YOUR GOAL:
Check every line of the data for the string "each" and copy the ones that have it.

INFORMATION SUPPLIED:
BEGIN

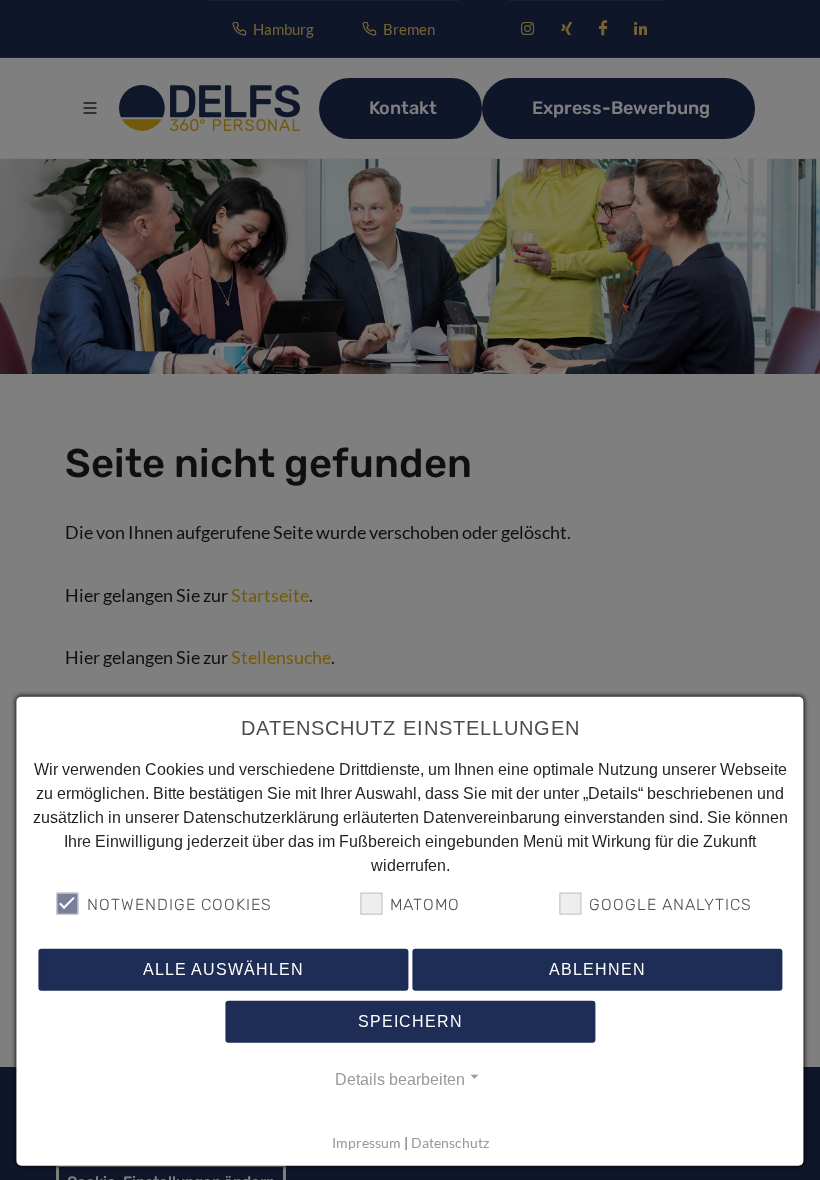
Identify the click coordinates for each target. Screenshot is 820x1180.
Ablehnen (597, 969)
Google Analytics (670, 904)
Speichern (410, 1021)
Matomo (425, 904)
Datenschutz (450, 1142)
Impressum (366, 1142)
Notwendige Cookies (179, 904)
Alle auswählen (223, 969)
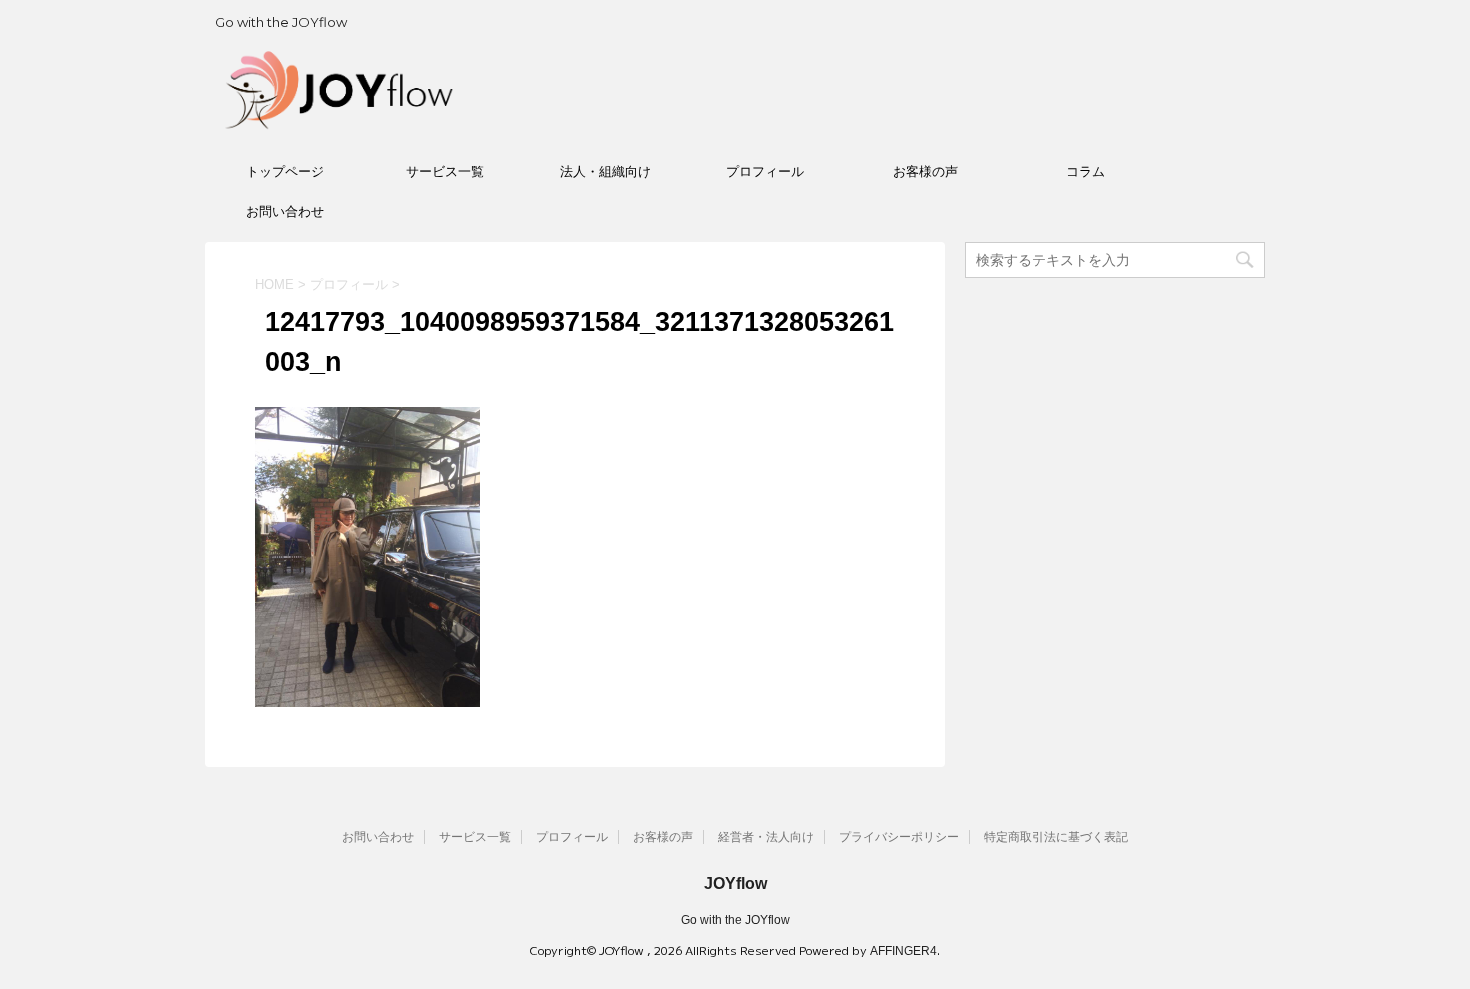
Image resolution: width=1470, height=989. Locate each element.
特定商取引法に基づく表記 (1056, 837)
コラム (1085, 171)
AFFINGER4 (903, 951)
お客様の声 (925, 171)
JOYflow (735, 883)
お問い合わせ (285, 211)
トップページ (285, 171)
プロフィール (765, 171)
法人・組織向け (605, 171)
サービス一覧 (445, 171)
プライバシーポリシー (899, 837)
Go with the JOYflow (735, 920)
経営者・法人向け (766, 837)
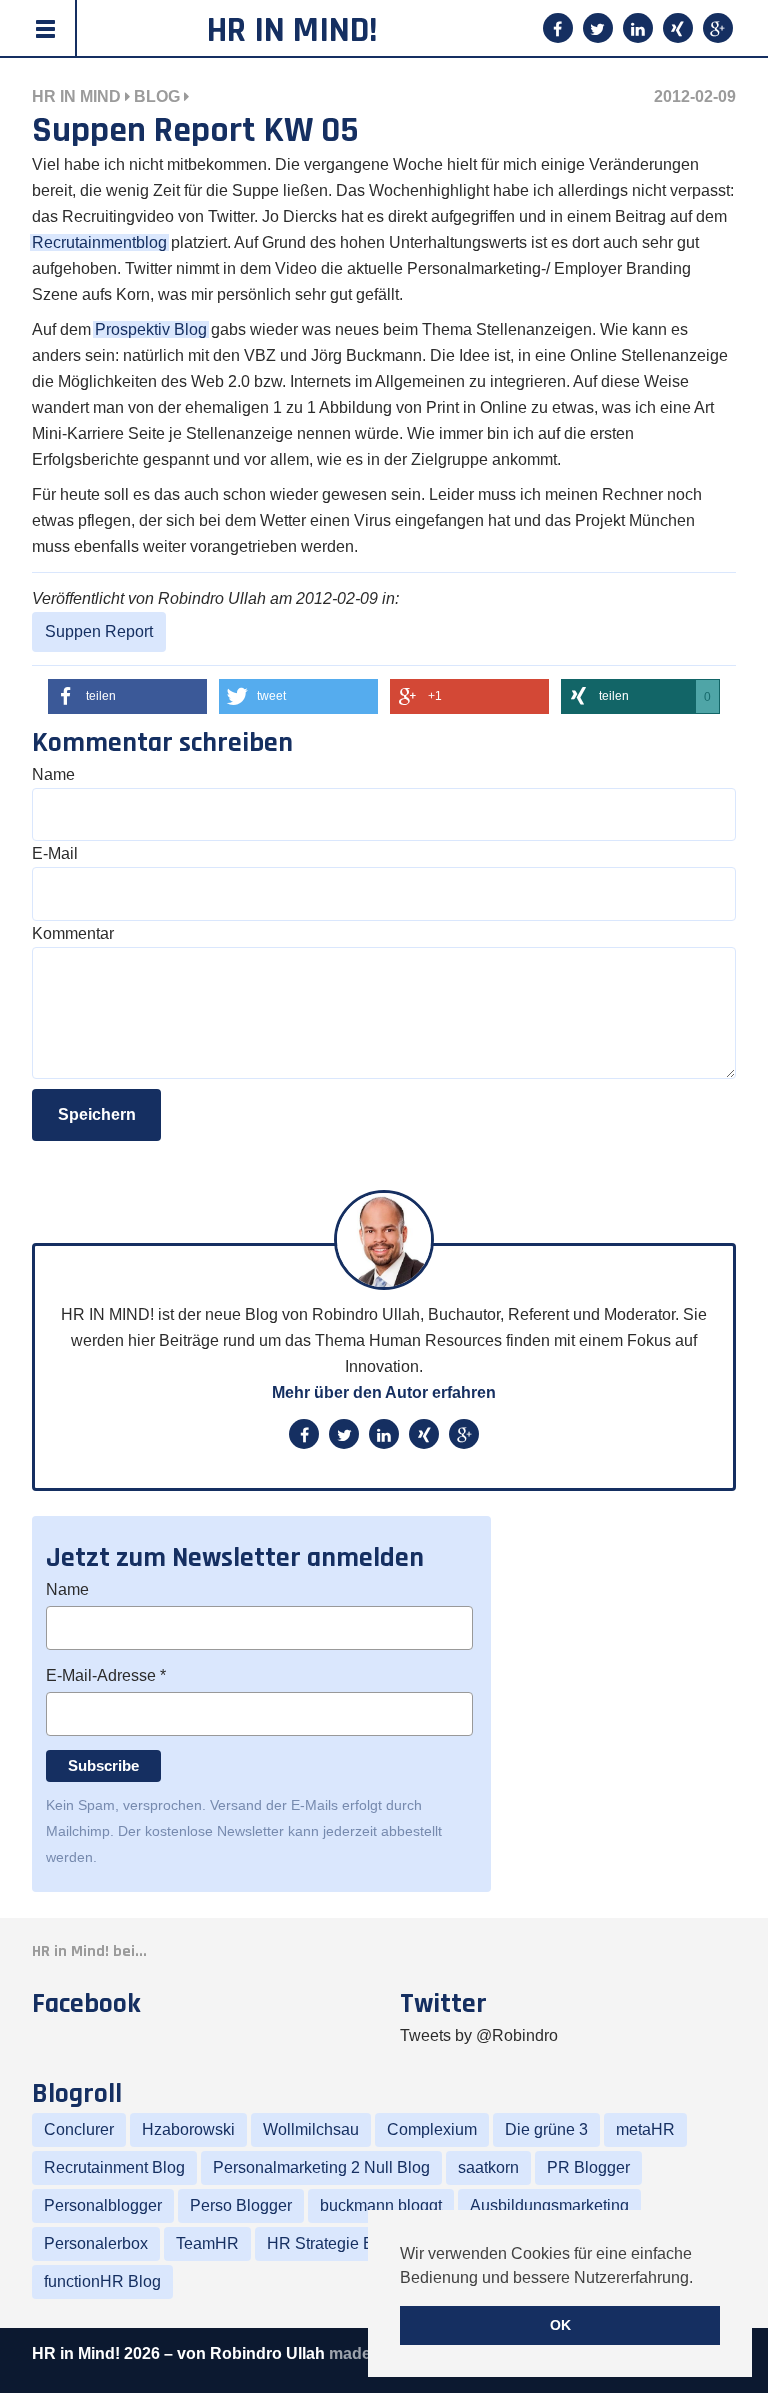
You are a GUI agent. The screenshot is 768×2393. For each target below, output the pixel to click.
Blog (157, 96)
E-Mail (55, 853)
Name (53, 774)
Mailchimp (78, 1831)
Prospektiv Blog (151, 329)
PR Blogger (588, 2167)
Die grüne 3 (546, 2129)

END

SOLUTION TO THE PROBLEM:
Identify the click coordinates for each target. Screenshot is 820x1180.
Image resolution: width=1470, height=989. Locate each element.
You are a GUI agent. The screenshot is 768×2393. For each target below, output the pixel to click.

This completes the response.